Niese fell to 10-8 with a 3.55 ERA in 26 starts this season.

"Right now I pretty much just have a cough," Niese explained after the game. "I'm just hacking up some stuff. I really didn't feel like I had much energy out there today. I just battled through it."

Niese has gone at least six innings and has walked two batters or less in each of his last 16 starts - he has a 3.04 ERA in 109 2/3 innings over that span, dating back to June 3.

Niese clearly wasn't at his best yesterday, and I'm sure his illness was a contributing factor to that. Still, he pitched pretty well - the Phillies just pecked away at him and the Mets offense had no response to it.

He relied on his cutter a lot yesterday but effectively mixed in his curveball and recorded a couple of key outs on the ground with that pitch. He didn't get many swings and misses but the Phillies didn't hit the ball particularly hard against him either. But when he did get into trouble, he did a good job of managing those innings. It's no secret Niese has struggled at times, especially earlier in the season, to stop the bleeding and limit the damage. But yesterday (and in his prior outing), he worked out of some tough jams and kept the team in the game. That's all that can be asked when he's not 100 percent physically.
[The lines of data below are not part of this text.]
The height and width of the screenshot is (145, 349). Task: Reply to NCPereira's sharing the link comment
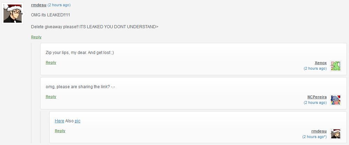coord(51,97)
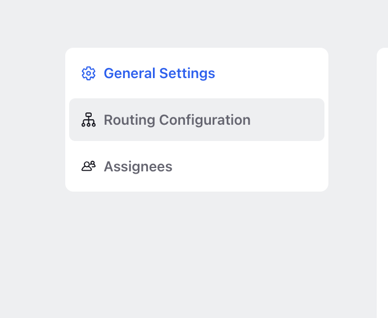Image resolution: width=388 pixels, height=318 pixels.
Task: Click the routing hierarchy tree icon
Action: (x=88, y=120)
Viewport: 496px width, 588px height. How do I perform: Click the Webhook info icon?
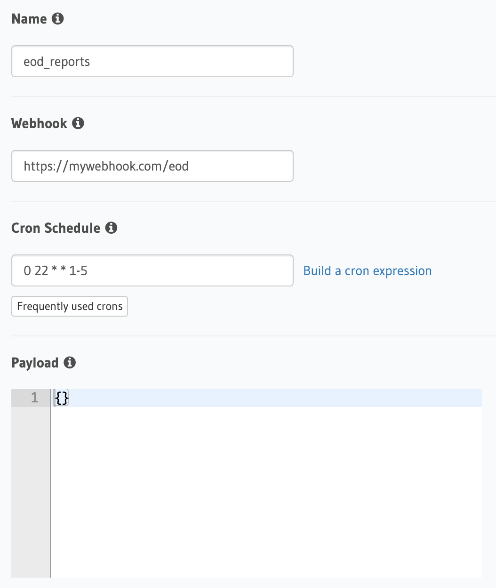click(78, 123)
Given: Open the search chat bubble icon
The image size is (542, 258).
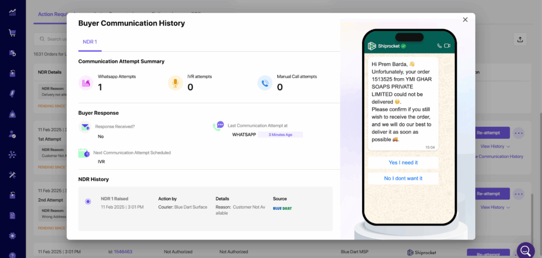Looking at the screenshot, I should 526,250.
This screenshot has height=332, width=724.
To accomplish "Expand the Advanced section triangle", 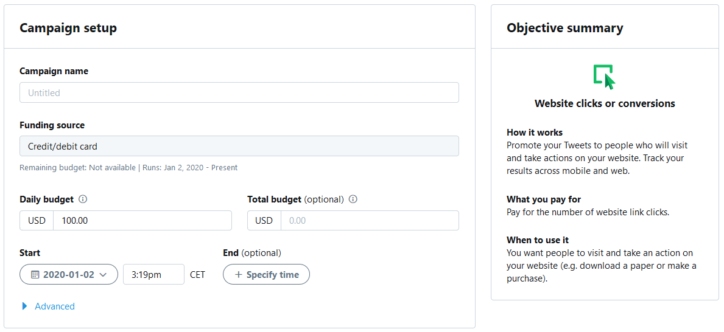I will click(x=25, y=306).
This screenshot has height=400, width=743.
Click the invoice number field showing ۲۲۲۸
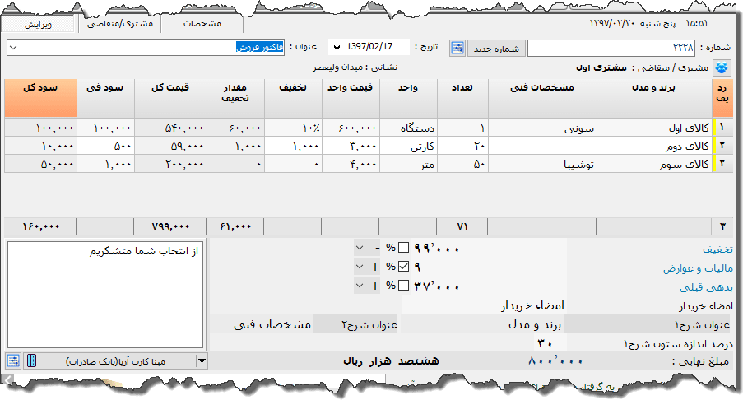[611, 49]
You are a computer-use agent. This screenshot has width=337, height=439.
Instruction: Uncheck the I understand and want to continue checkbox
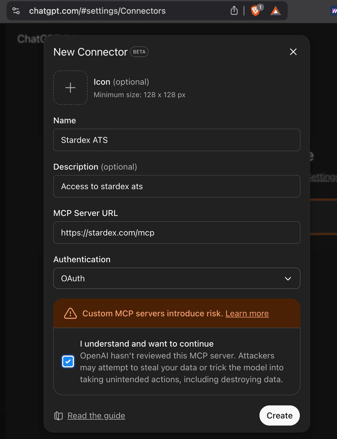click(x=68, y=361)
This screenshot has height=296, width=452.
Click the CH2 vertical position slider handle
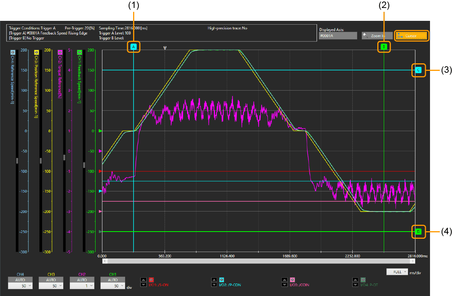(64, 157)
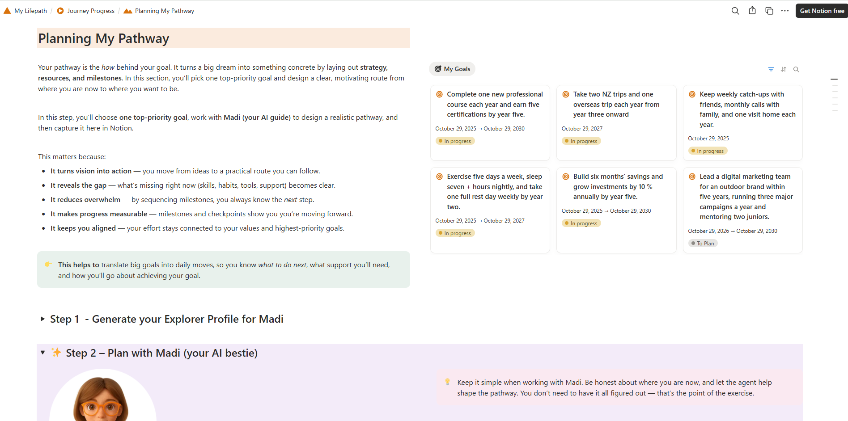Filter the My Goals database
Image resolution: width=848 pixels, height=421 pixels.
[771, 69]
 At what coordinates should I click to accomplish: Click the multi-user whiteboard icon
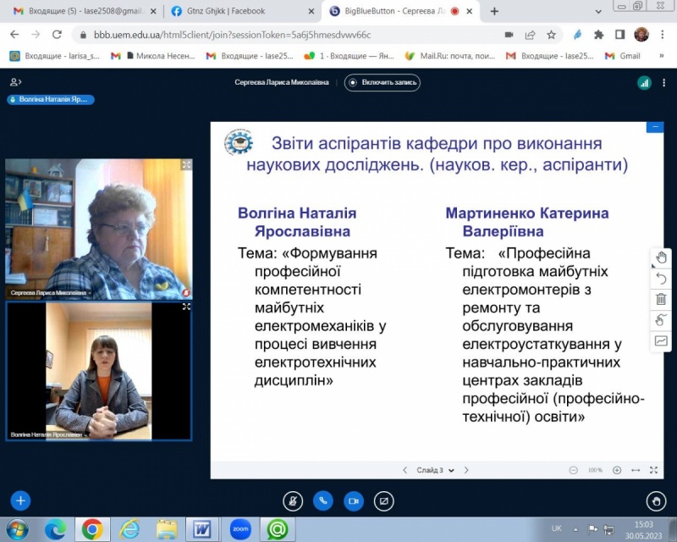point(661,319)
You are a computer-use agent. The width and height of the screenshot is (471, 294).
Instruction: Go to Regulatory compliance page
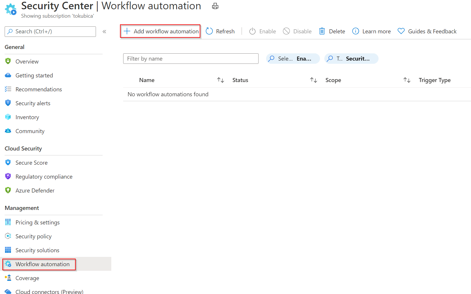click(44, 177)

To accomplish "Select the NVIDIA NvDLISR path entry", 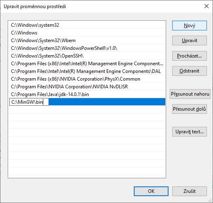I will coord(87,87).
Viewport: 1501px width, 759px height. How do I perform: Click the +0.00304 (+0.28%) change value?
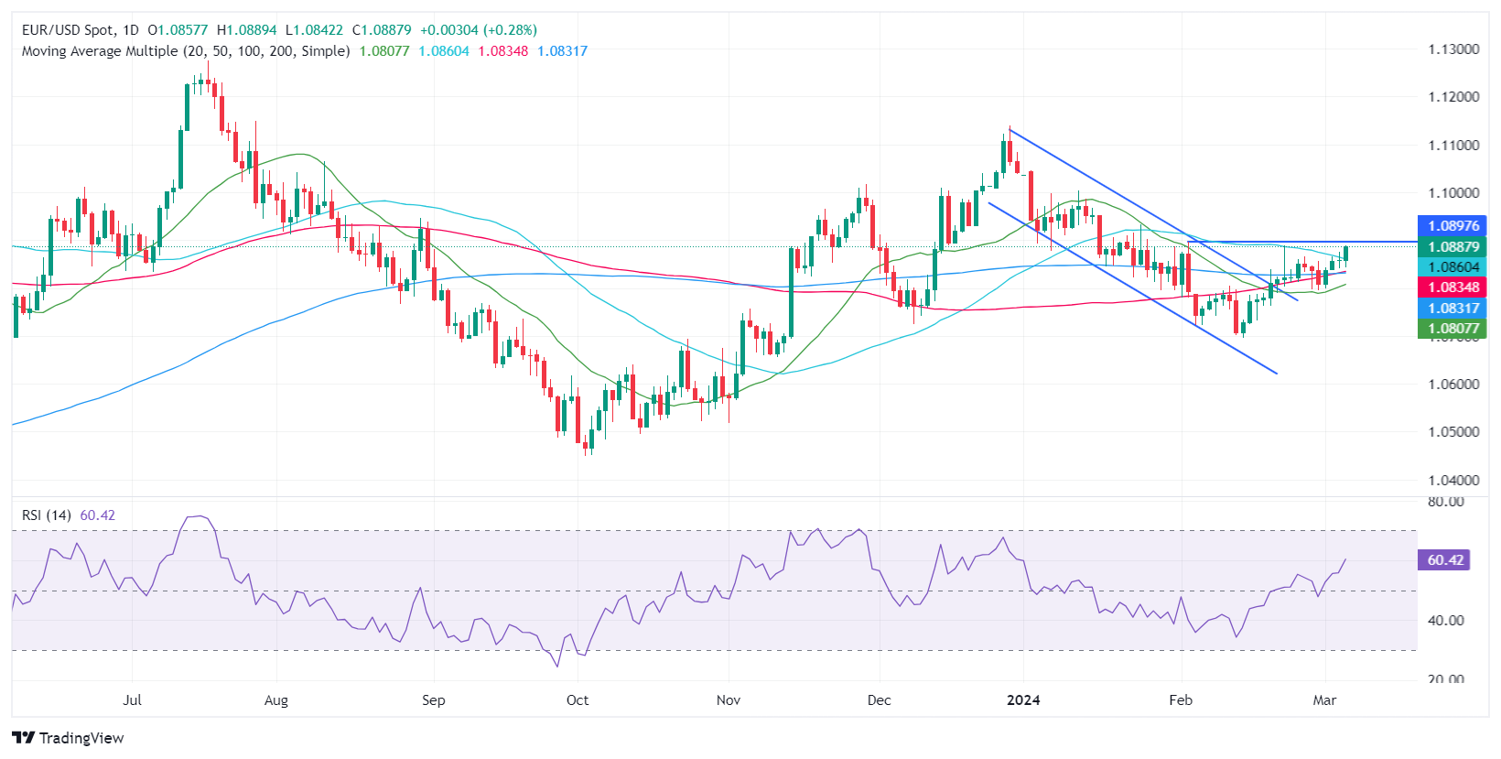(x=479, y=30)
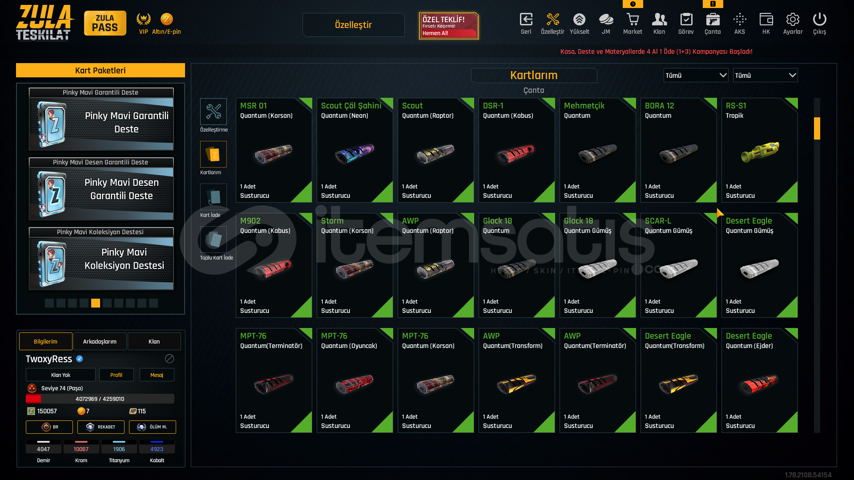Select the fifth card-pack page indicator
Image resolution: width=854 pixels, height=480 pixels.
(x=96, y=303)
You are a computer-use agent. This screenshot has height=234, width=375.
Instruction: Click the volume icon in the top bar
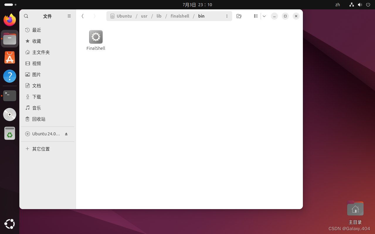[x=360, y=5]
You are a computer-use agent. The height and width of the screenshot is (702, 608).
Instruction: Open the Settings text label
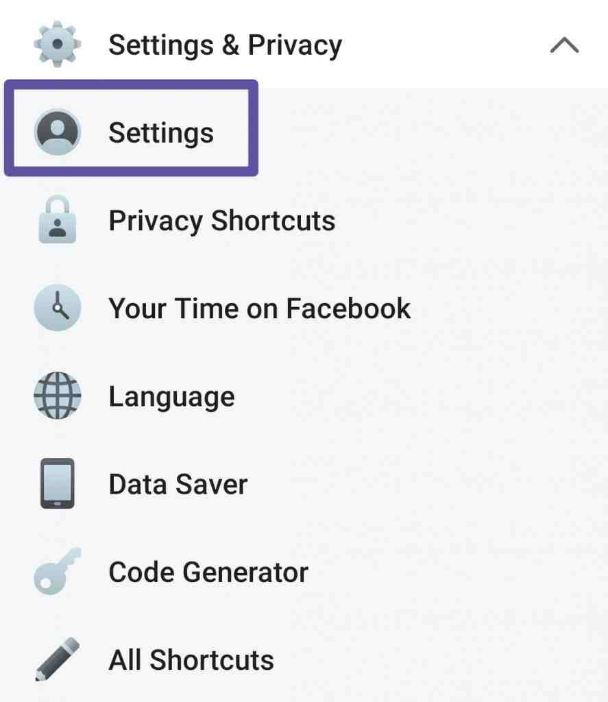(x=161, y=133)
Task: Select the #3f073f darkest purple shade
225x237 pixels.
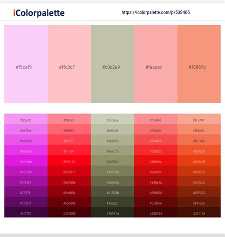Action: pyautogui.click(x=26, y=212)
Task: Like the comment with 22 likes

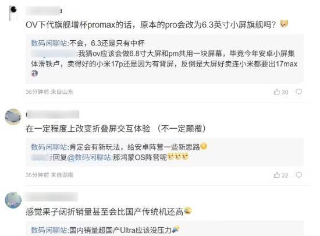Action: click(280, 175)
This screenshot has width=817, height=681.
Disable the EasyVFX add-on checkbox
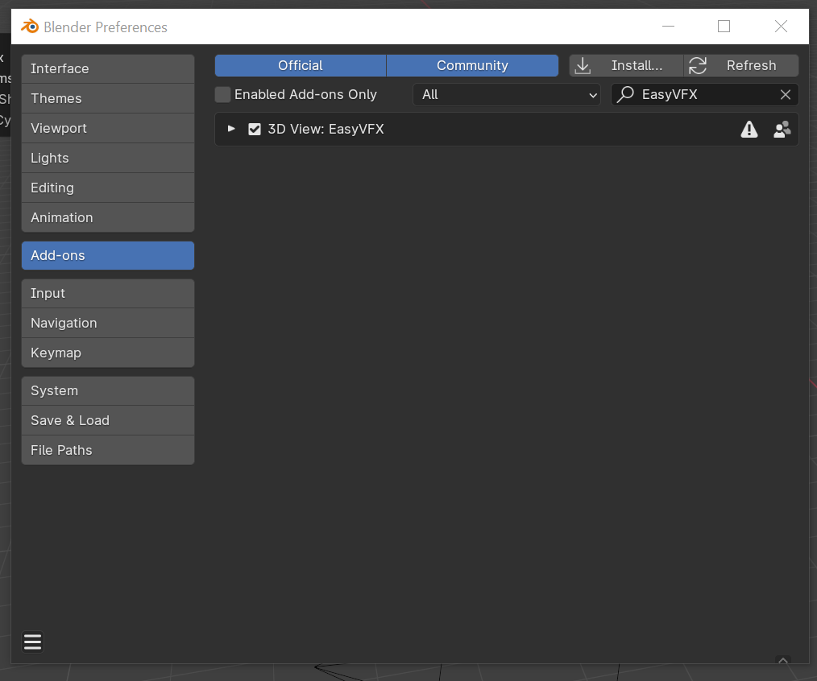click(255, 130)
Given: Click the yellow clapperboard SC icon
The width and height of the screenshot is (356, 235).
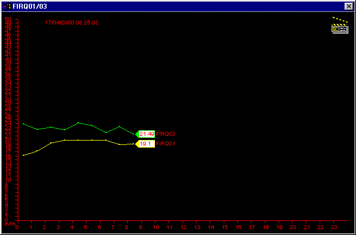Looking at the screenshot, I should 340,27.
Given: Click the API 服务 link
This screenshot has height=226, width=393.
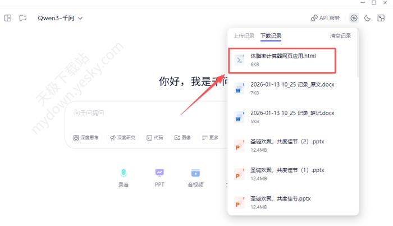Looking at the screenshot, I should click(x=326, y=18).
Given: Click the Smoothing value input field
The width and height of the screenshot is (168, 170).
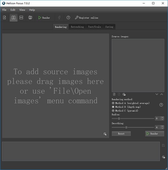Looking at the screenshot, I should point(157,127).
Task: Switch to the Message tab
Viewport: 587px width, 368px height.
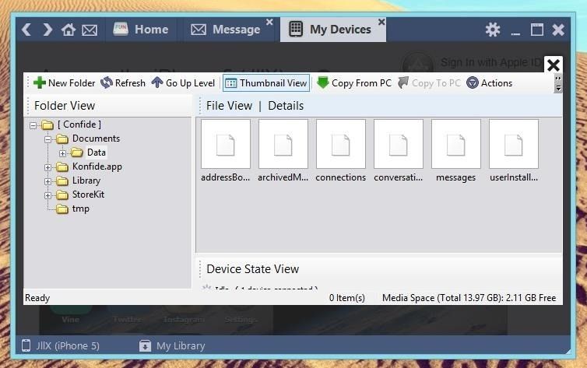Action: [x=226, y=30]
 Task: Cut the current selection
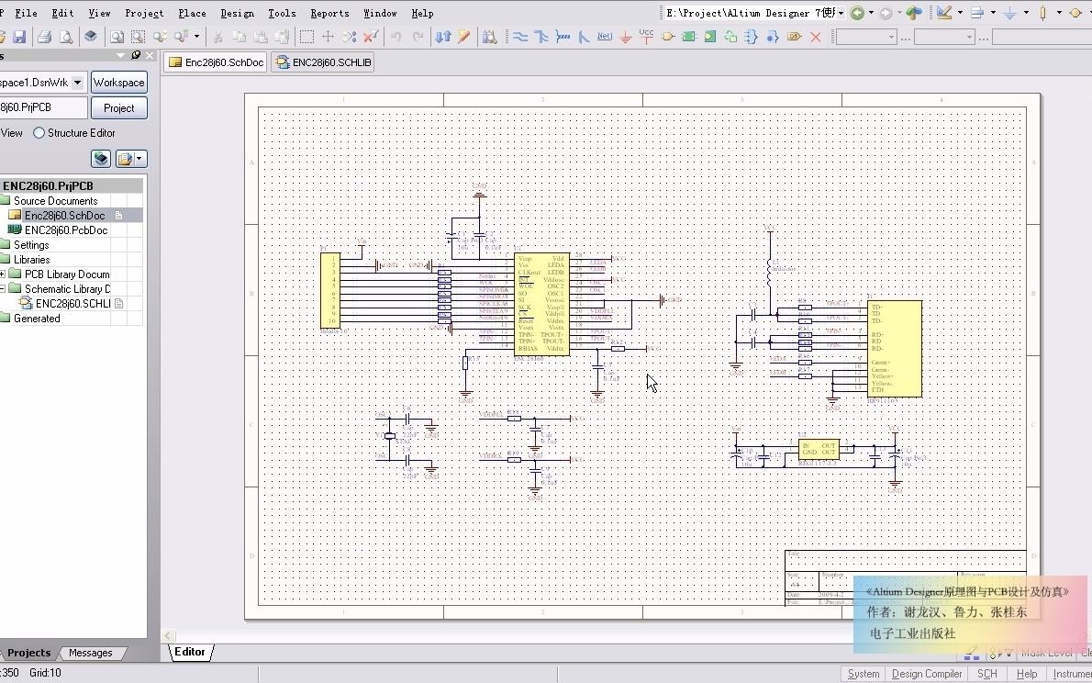tap(218, 36)
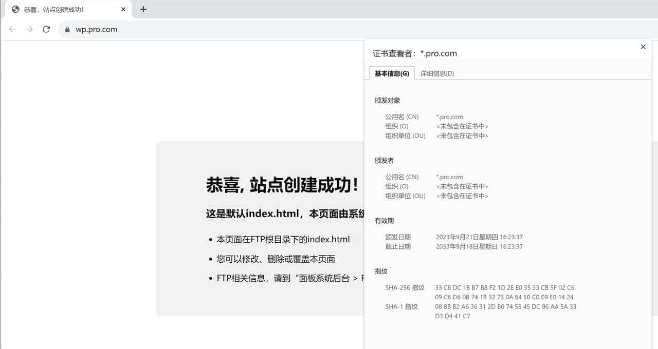Click the *.pro.com common name value
The image size is (658, 349).
(x=449, y=117)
It's been important for Niese to grow and mature into what he's capable of being as a Major League pitcher. He throws hard and has outstanding breaking pitches, but up until now, it's all been a little raw. Over his last 15-20 starts, it's evident Niese has taken the next step. He's learned how to better mix his curveball and cutter while not relying heavily on one or the other. He's also learning to be more efficient and pitch more to his defense, evident by his low walk totals and longer outings over his last 16 starts. But he's also learning how to pitch when he's not at his best. In his last two starts, his stuff hasn't been quite as sharp, yet he's been able to manange that, stay within himself and not meltdown. I'm looking forward to seeing this entire package from start to finish in 2013.